» RECORDS TO USE:
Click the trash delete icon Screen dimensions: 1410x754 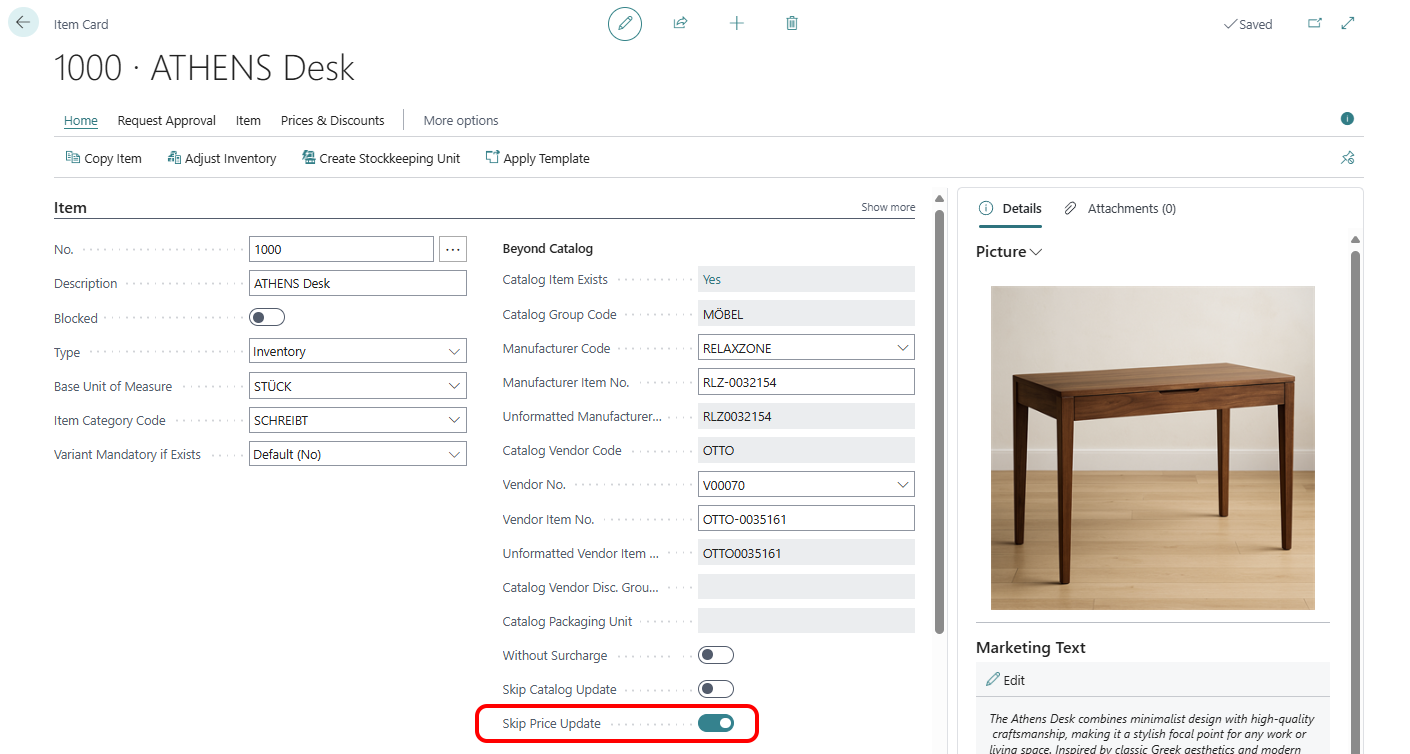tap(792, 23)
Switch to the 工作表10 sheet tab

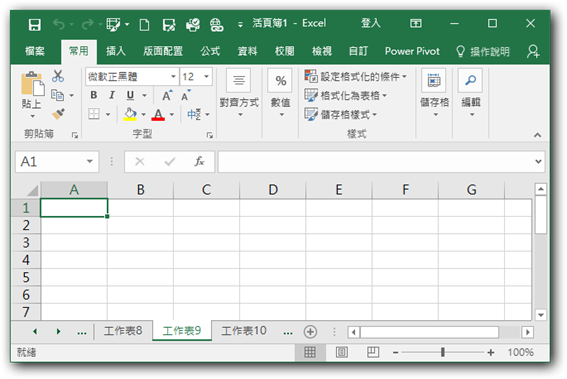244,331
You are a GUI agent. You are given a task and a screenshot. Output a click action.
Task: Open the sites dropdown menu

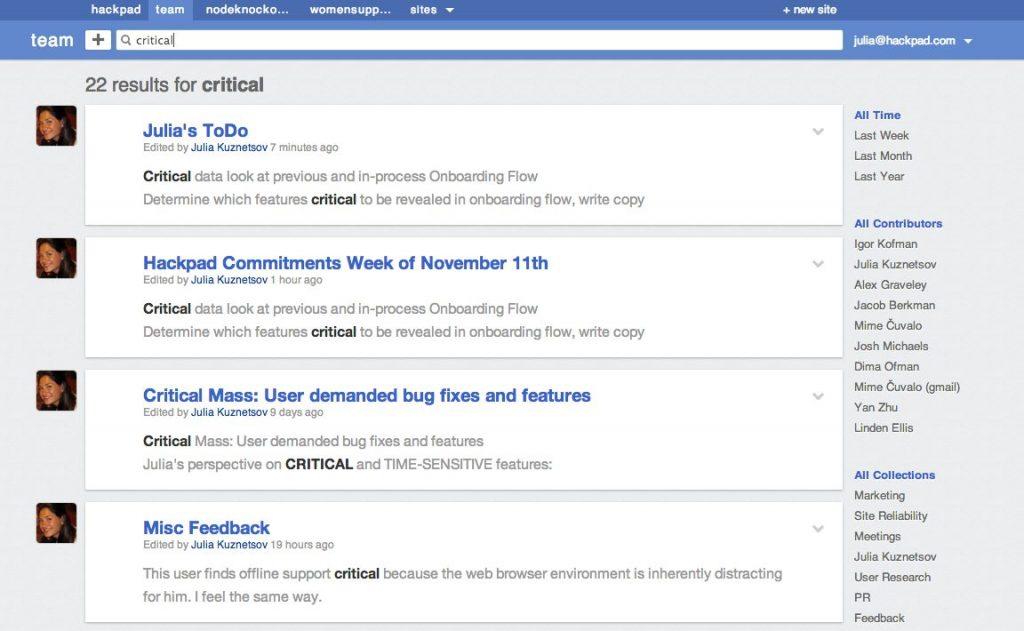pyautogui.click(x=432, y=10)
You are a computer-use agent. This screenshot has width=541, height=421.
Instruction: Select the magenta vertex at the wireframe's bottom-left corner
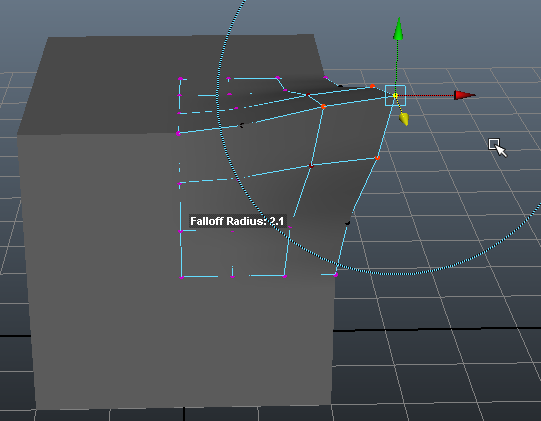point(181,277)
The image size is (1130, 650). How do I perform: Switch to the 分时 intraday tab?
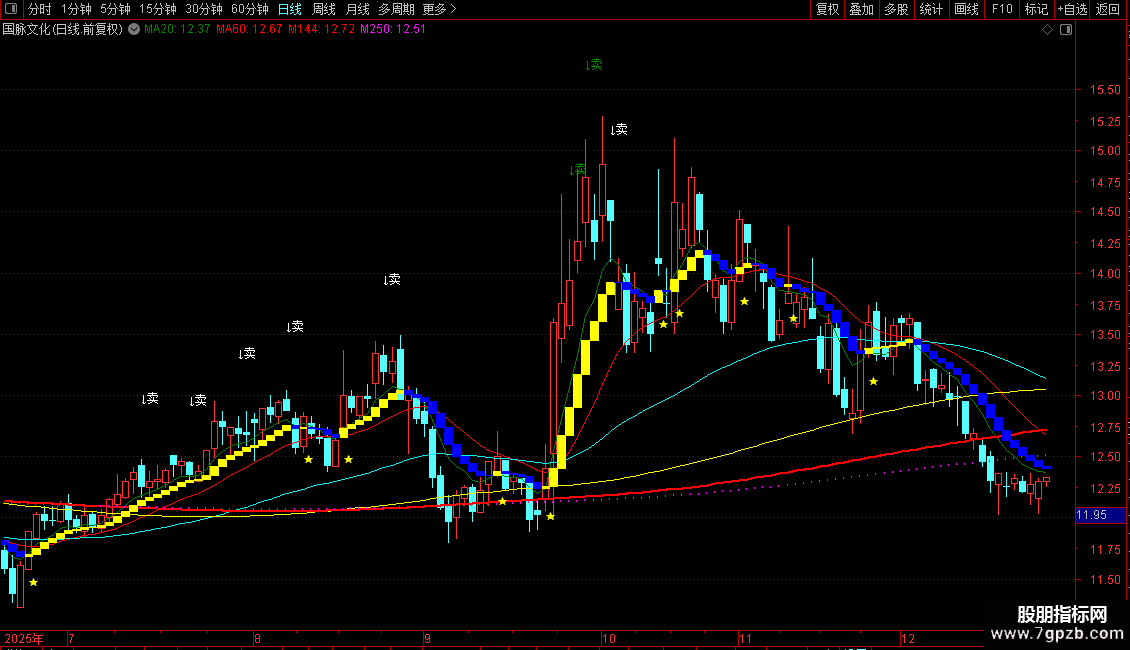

» DIRECTIONS: Format the lines above, from the line containing "You are a GUI" through the end of the records, as a JSON list of strings with one string per line. Omit blank lines and pictures.

» RESPONSE BELOW:
[
  "You are a GUI agent. You are given a task and a screenshot. Output a click action.",
  "Task: Open the sites dropdown menu",
  "pyautogui.click(x=432, y=10)",
  "You are a computer-use agent. This screenshot has width=541, height=421.",
  "Instruction: Select the magenta vertex at the wireframe's bottom-left corner",
  "point(181,277)",
  "The image size is (1130, 650). How do I perform: Switch to the 分时 intraday tab?"
]